I have two bathrooms that have been completed in the last year. Both have the same Price Pfister rough-in valve. One is sticky and requires a bit of force to turn on the water (turns on by pulling). It actually has gotten worse over time. The other turns on with a gentle pull of handle. The plumber that installed the sticky one may have pulled out the cartridge and messed it up (rationale: because he messed up other things). I'm wondering if this sounds like something I might be able to fix or should I get a new cartridge? The valve in question is a Pfister 0X9 Brass Single Control.

  • 1
    I'd get a new one. One can sometimes fix leaks, but not rough operation. It was more likely defective from the start than someone damaging it in such a way it affected smooth operation.
    – bcworkz
    Commented Jun 12, 2013 at 23:57
  • I finally got around to this. When I removed the cartridge one of the rubber o-ring seals popped off, so I'm fairly certain the o-ring was causing the friction, not being set properly. I did add some teflon grease to the contact points and now it's amazing how smooth it turns on. The grease was probably not necessary and I hope it won't degrade the o-rings over time.
    – Andrew
    Commented Jun 30, 2013 at 21:19
  • Misplaced O-ring? I guess I underestimated the ineptitude of some "plumbers". Glad it was an easy fix and you ignored my suggestion :)
    – bcworkz
    Commented Jul 1, 2013 at 1:54
  • Yeah, this handyman (recommended by realtor) turned the water back on before finishing sweating the pipes. It soaked the area pretty good for about 20 seconds. Fortunately it drained down the chase to the basement furnace room, so no damage, but I was not pleased. Good suggestion nonetheless!
    – Andrew
    Commented Jul 6, 2013 at 14:21

2 Answers 2


I would try removing the cartridge and reinstalling it with a small amount of white lithium grease on the stem that connects to the handle. Work the grease in gently with your finger. If that doesn't free it up it was bad manufacturing which happens more often than one might think


I have sanded out a few valves before. You would simply remove the cartridge and "sand" the inside of the valve housing. The sanding needs to be even, so try to work in a circular fashion. Just sanding out 1/500th of an inch might get rid of your stickiness. There is some grunt work in this and it takes about 20 mins per valve but has worked on everything I have had issues with. I have had people suggest plumber's grease too. I could never find any and sanding is cheap and non-invasive so I have gone that route.

I would initially treat a sticky valve the same way as a sticky door. You could even sand the cartridge but these usually have ribs in them and I don't know if I would trust myself doing this evenly. However a person with more artistic talent could certainly go this route given that it is faster.

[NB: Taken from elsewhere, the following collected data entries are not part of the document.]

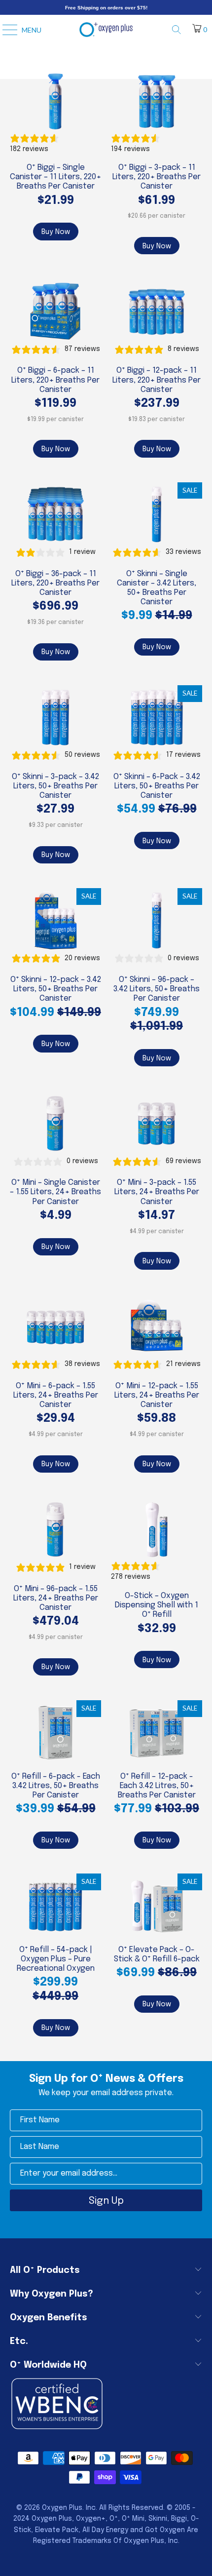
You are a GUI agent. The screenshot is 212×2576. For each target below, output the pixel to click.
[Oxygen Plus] (106, 29)
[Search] (180, 29)
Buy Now (55, 232)
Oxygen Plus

  • Are there any special tools required to remove the cartridge? Hopefully it's a problem with the cartridge since that can be replaced. I don't think I want to try sanding just yet but will keep in mind.
    – Andrew
    Commented Jun 19, 2013 at 18:41
  • Just pliers and a screwdriver usually. The cartridge itself will have a lot of parts that make it up. Make sure if you are taking apart the cartridge to take pictures on each step. I would really suggest sanding the valve, because your replacement cartridge might end up being the same thing you put in there.